**GOAL OF THE EXERCISE**
Both ends included, set down the lines from the line containing "618x483 pixels. Task: Pick" through the last line of the records below, without pictures.

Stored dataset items

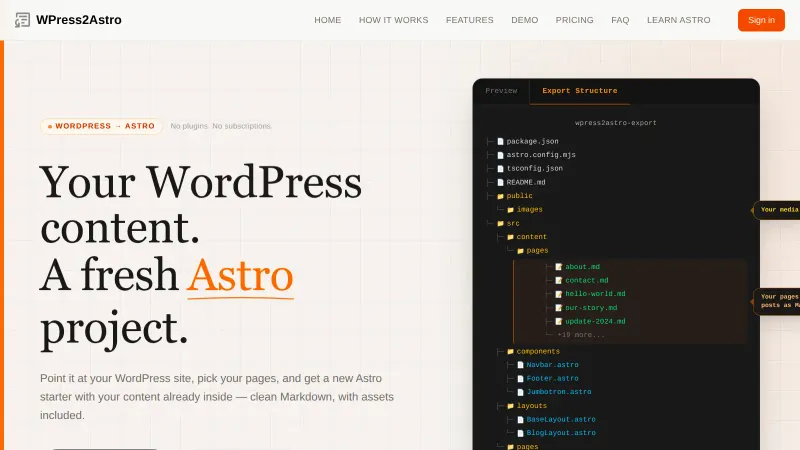Image resolution: width=800 pixels, height=450 pixels.
Task: Click the Navbar.astro file icon
Action: 520,365
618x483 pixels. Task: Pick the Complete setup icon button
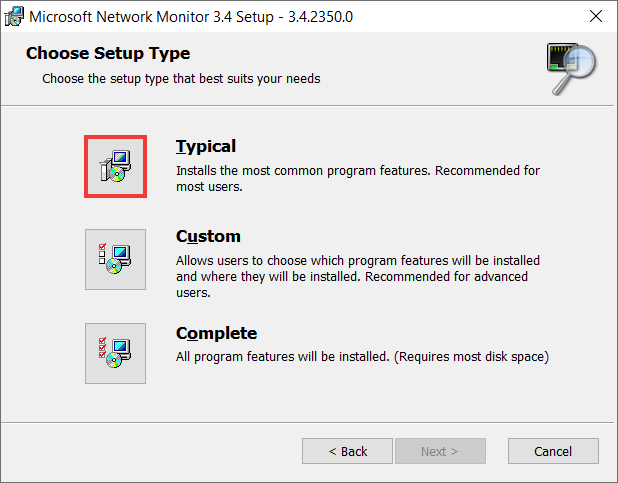point(115,353)
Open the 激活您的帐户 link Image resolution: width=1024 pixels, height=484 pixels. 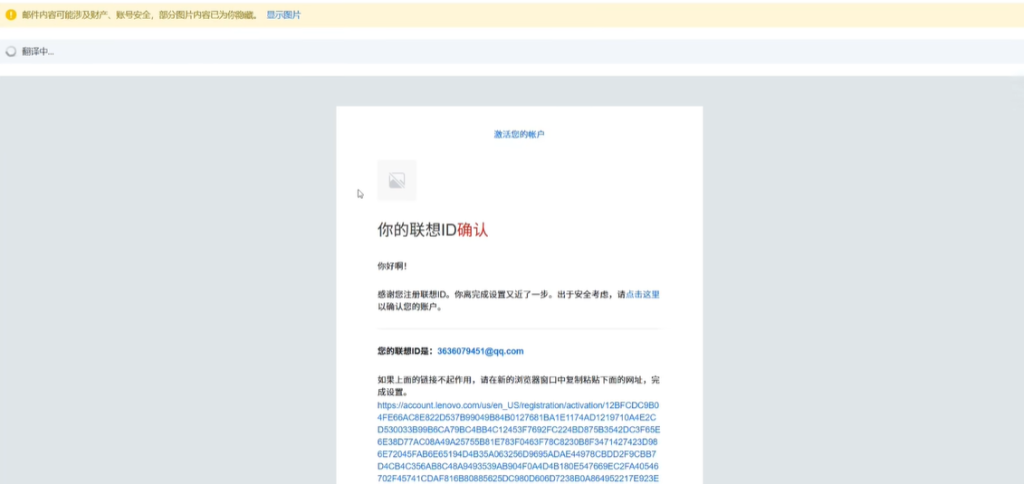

**ANSWER BOX**
618x483 pixels. Task: Pick the Complete setup icon button
point(115,353)
Open the 激活您的帐户 link Image resolution: width=1024 pixels, height=484 pixels. 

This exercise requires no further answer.